Alarmierend: Kinderarmut in Deutschland wächst weiter

Rund 2 Millionen Kinder leben in Deutschland in Armut, das ist ein mehr als desaströses Ergebnis verfehlter Politik. Es ist seit Langem bekannt, dass besonders Kinder Alleinerziehender und aus kinderreichen Familien sozial isoliert, materiell unterversorgt und gesundheitlich beeinträchtigt sind. Quo vadis, Sozialstaat? Statt Verantwortung für die Schwächsten der Gesellschaft zu übernehmen, betreiben die Verantwortlichen Flickschusterei.
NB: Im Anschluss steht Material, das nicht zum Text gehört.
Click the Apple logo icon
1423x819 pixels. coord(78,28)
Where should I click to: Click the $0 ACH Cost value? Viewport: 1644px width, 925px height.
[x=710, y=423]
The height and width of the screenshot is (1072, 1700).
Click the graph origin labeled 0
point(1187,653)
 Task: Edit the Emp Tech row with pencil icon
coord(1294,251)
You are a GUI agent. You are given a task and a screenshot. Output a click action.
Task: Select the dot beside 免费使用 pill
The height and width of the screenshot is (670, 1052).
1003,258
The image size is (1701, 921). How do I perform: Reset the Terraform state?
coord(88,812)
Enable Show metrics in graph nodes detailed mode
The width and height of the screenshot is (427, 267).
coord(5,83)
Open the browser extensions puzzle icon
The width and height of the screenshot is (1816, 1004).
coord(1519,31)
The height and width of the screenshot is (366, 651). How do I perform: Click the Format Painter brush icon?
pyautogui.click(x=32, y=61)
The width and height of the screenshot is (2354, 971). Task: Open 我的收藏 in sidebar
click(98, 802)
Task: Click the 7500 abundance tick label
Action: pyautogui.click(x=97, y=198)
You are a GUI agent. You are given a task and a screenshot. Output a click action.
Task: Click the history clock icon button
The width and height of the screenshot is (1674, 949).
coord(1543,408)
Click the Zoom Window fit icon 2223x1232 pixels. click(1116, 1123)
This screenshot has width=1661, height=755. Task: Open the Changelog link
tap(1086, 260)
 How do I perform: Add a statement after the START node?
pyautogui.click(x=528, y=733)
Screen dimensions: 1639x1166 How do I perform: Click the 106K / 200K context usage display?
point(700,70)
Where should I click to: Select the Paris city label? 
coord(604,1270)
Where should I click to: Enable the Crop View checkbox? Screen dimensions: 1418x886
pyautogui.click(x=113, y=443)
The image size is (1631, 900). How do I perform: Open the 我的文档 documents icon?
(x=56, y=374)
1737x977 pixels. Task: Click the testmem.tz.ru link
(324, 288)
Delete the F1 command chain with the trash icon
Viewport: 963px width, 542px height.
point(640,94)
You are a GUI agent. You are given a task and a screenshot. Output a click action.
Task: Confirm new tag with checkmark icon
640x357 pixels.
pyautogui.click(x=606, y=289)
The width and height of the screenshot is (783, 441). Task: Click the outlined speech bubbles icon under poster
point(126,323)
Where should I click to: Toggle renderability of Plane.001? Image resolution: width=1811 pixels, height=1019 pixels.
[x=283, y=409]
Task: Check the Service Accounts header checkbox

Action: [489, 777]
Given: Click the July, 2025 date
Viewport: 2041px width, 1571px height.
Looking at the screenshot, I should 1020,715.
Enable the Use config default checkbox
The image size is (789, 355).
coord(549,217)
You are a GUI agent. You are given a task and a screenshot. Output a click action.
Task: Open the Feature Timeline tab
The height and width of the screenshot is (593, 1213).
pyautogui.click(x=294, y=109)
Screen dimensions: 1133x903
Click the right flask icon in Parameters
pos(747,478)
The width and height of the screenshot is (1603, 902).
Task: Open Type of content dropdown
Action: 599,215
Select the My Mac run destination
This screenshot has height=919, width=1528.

Statt Minimalerhöhungen des Kinderregelsatzes muss endlich sichergestellt werden, dass allen Kindern eine umfängliche Teilhabe am gesellschaftlichen und kulturellen Leben möglich ist."
 
Seit etwa zehn Jahren liegt der Prozentsatz der Kinder und Jugendlichen (unter 18 Jahren), die auf Unterstützung durch Tafeln angewiesen sind, bei etwa 24 Prozent. Dabei hat sich die Gesamtzahl der unterstützten Personen von 700.000 Personen im Jahr 2007 auf ca. 1,5 Millionen im Jahr 2014 mehr als verdoppelt. Aktuell nutzen etwa 350.000 Kinder und Jugendliche die Angebote der Tafeln, die weit über die Lebensmittelausgabe hinausgehen. So haben zur Einschulung viele Tafeln zu Sonderaktionen aufgerufen und um Schulranzen-Spenden gebeten.